The second it took him to gather his bearings was all I needed. He threw his weight into his sword in a two-handed arc,but rather than eat into my flesh, the metal hit stone, for there a new shape planted four enormous paws where only seconds earlier, a man had stood.

Frothing lips pulled back from fangs.

Ears flattened against scalp.

Claws extended.

I caught the reflection of piercing white fur, jagged black stripes, and a half ton of an apex predator.

I unhinged my tiger’s jaw, snapping down before he’d regained control of the sword. He scrambled beneath me as I bit into his face with every drop of strength, satisfied with the pop as my incisors pierced his skull. The sword clattered to the ground as he continued to twitch beneath me, hands grasping for nothing as he tried, and failed, to latch onto my fur. The hot, bitter rush of myrrh. I yanked my mighty head to the side, tearing the assailant’s face free.

He strained to stay upright, swaying as exposed brain tissue, the ripped dangle of a tongue, and gold, shimmering blood oozed from the stump of his neck. I stuck out my tongue, dropping the angular jaw, straight nose, and popped eye sockets of someone who had either been very brave, or very stupid, to take on the Prince of Hell.
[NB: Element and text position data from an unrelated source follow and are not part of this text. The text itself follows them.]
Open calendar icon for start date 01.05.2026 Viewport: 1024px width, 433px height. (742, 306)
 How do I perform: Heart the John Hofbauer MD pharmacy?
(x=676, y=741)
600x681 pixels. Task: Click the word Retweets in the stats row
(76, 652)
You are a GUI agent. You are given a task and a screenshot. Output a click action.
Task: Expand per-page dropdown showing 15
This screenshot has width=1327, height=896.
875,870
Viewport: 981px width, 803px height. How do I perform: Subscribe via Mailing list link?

Glitter oozed between stones for all who had eyes to see what stood just behind the mortal veil. A young boy ran by, dirty feet passing straight through the attacker’s legs, our realms meshed, yet wholly separate. I wrinkled my nose at a familiar scent. It was sweet, and minty, and though I hated it, I couldn’t quite place why.

The oils…the perfumes…the baked in smell of?—

The staccato slap of flesh on flesh tore my eyes to an imposing figure leaning against the clay wall. He took three loud, slow, resonating claps. Somewhere in the back of my head, I was nearly impressed that three notes of percussion conveyed suchclear mockery without saying anything at all. The man pushed away from the wall and strode toward the fallen assailant. He kicked the leg, carefully avoiding the pool of metallic sparkles.